**Treść zadania**
Streść w dwóch zdaniach wywiad o Wspólnej Polityce Rolnej.

Wywiad z Andrzejem Grzybem
Rolnictwo to nie fabryka śrubek
Z europosłem Andrzejem Grzybem rozmawia Honorata Dmyterko
Jakie znaczenie ma dziś Wspólna Polityka Rolna?
Wspólna Polityka Rolna ma wspierać tzw. europejski model rolnictwa. Charakteryzuje się on tym, iż dofinansowywana jest intensywna produkcja rolnicza, jak również prowadzenie działalności rolniczej w zgodzie z zasadami ochrony, zachowania i poprawiania środowiska naturalnego. WPR wspiera również działania o charakterze społecznym, a także aktywizuje mieszkańców wsi i terenów wiejskich.
Polscy rolnicy chętnie korzystają z takiej formy wsparcia?
Od 2004 roku cały czas wzrasta liczba wykorzystywanych funduszy. Powiem więcej - z roku na rok suma pieniędzy, które wpłynęły dla polskich rolników jest większa od kwoty, jaką budżet państwa zamierzał wydać na wsparcie rolnictwa. Są to pieniądze, które w dużej mierze decydują o popycie na lokalnym rynku, pobudzając tym samym tam koniunkturę. W II filarze środki przeznaczane są na podnoszenie konkurencyjności rolnictwa - czyli na zakup traktorów, środków do produkcji roślinnej, ale także na rozwój terenów wiejskich i poprawę infrastruktury wiejskiej.

**Materiał wyjściowy**
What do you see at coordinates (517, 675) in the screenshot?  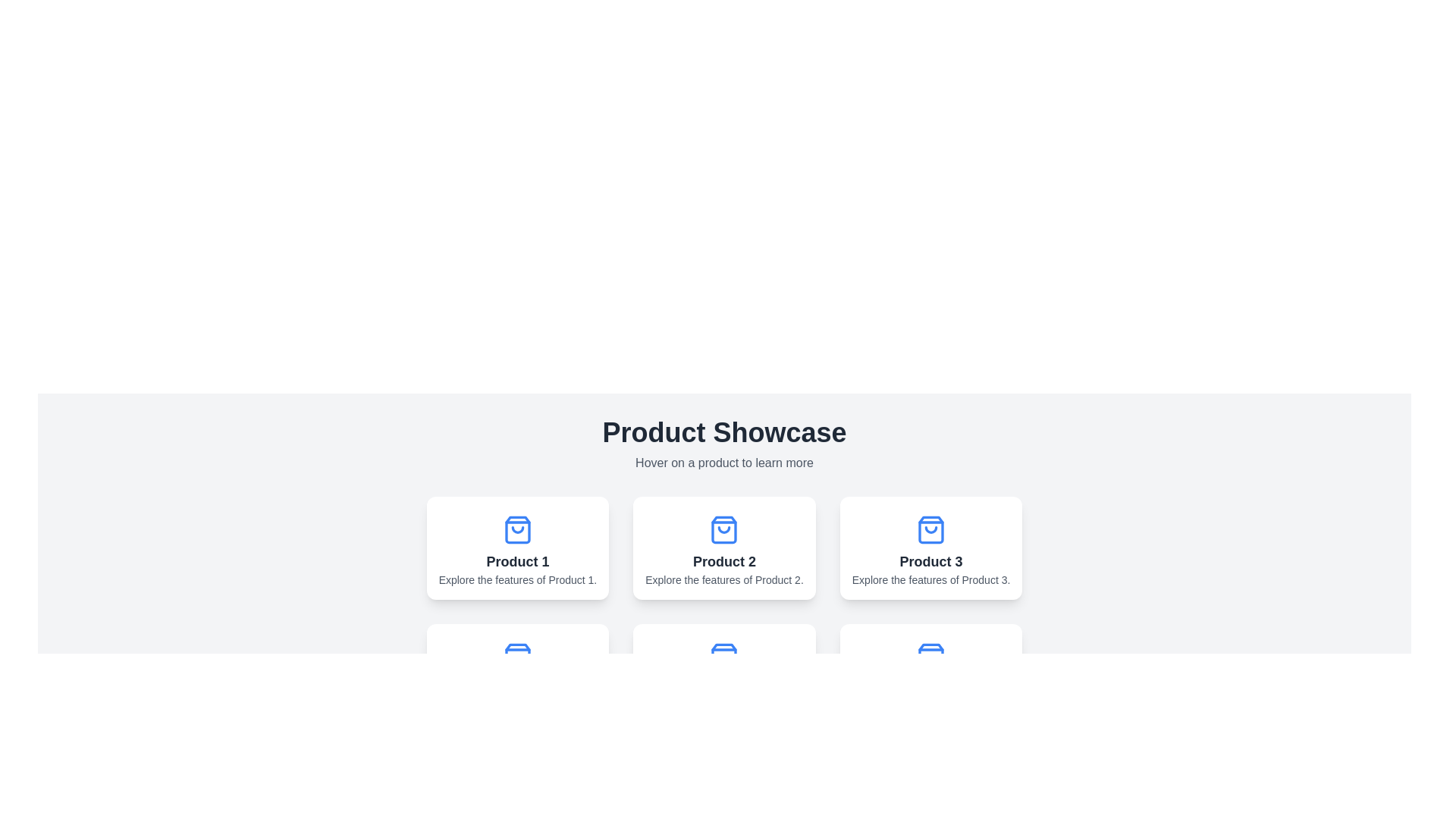 I see `the Card component displaying 'Product 4', which is located in the second row of cards and is the first card in that row` at bounding box center [517, 675].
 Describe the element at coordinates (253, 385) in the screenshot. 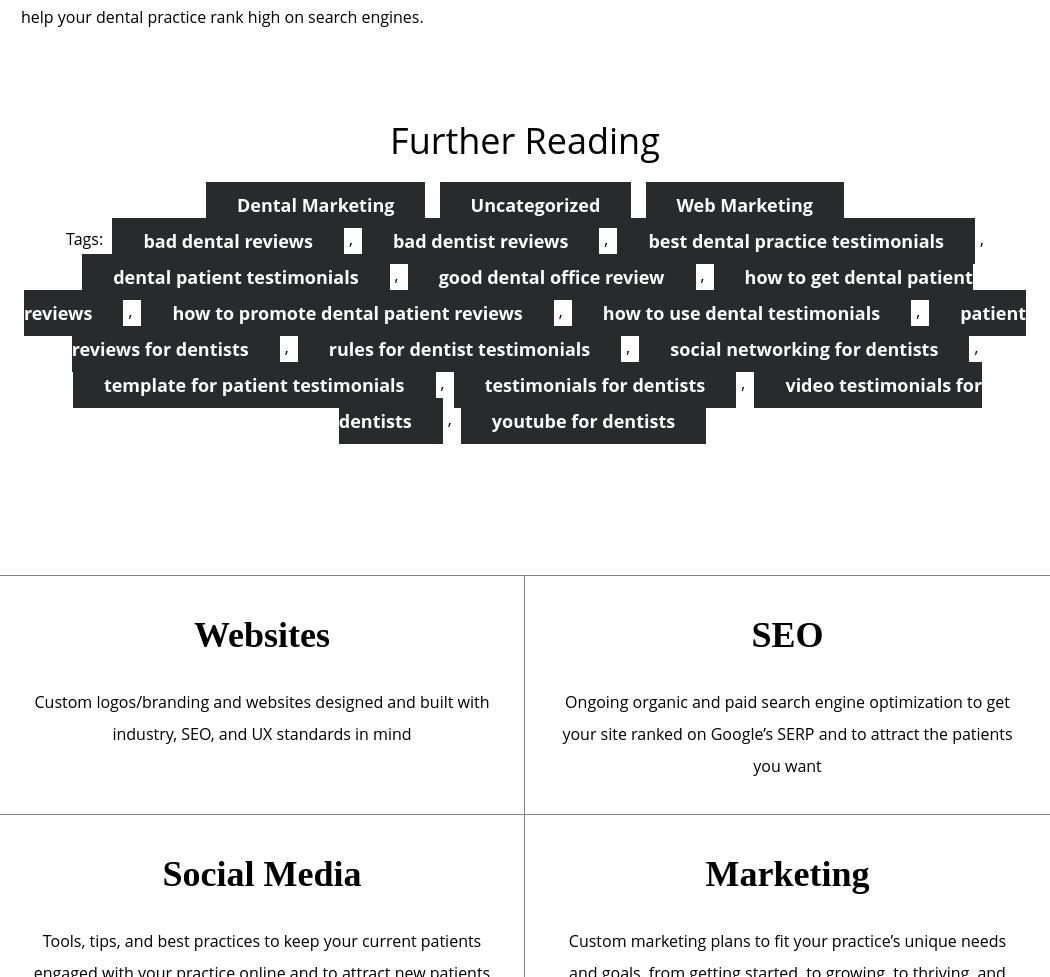

I see `'template for patient testimonials'` at that location.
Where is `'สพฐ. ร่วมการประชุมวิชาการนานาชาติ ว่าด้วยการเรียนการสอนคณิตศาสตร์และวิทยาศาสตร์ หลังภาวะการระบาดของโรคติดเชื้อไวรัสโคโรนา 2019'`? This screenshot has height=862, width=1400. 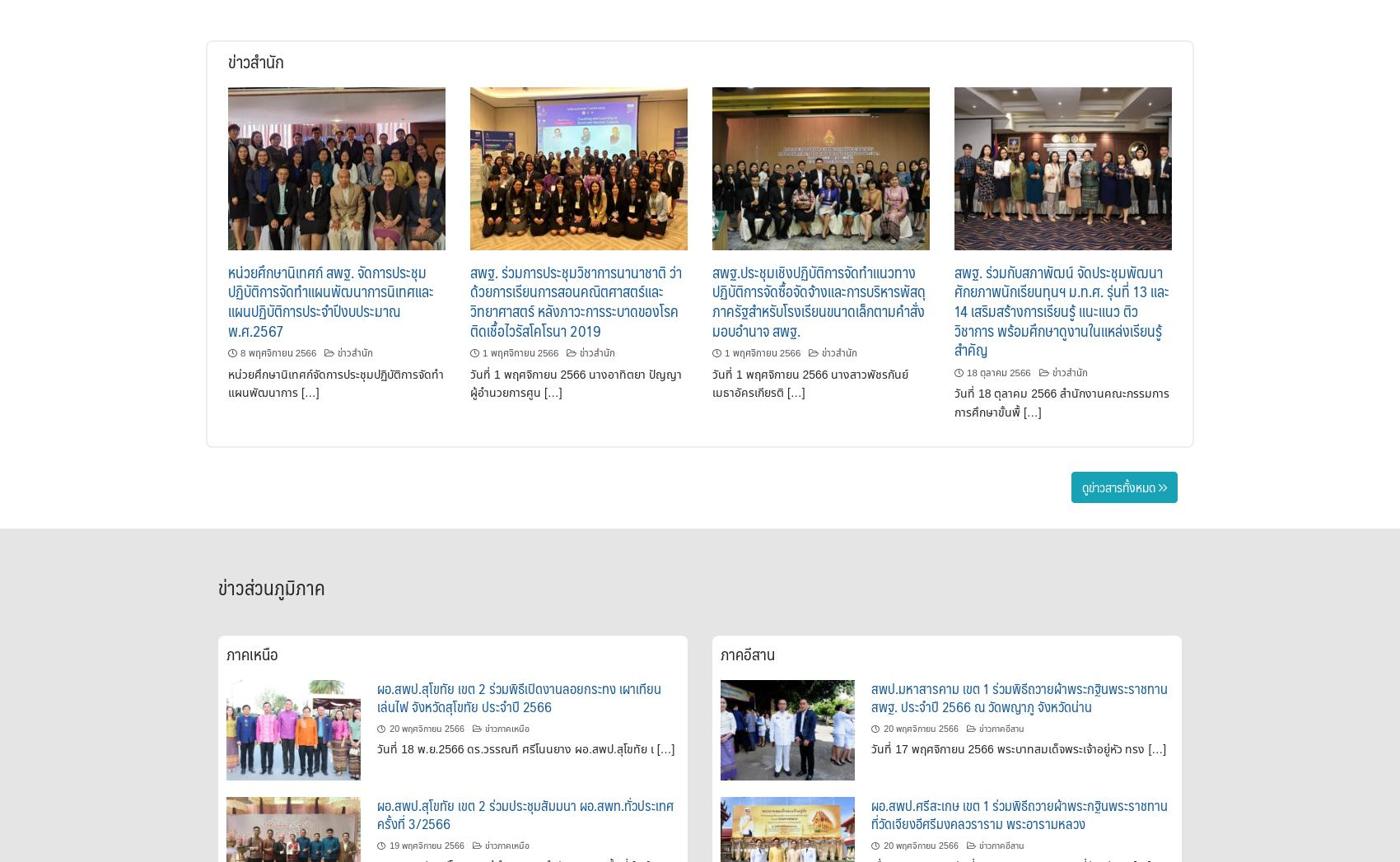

**Rozwiązanie zadania**
Według Andrzeja Grzyba Wspólna Polityka Rolna wspiera europejski model rolnictwa: dofinansowuje intensywną produkcję i działalność rolniczą zgodną z ochroną środowiska, a także działania społeczne i aktywizację mieszkańców wsi. Od 2004 roku polscy rolnicy wykorzystują coraz więcej funduszy, które w dużej mierze decydują o popycie na lokalnym rynku, a w II filarze służą podnoszeniu konkurencyjności rolnictwa oraz rozwojowi terenów i infrastruktury wiejskiej.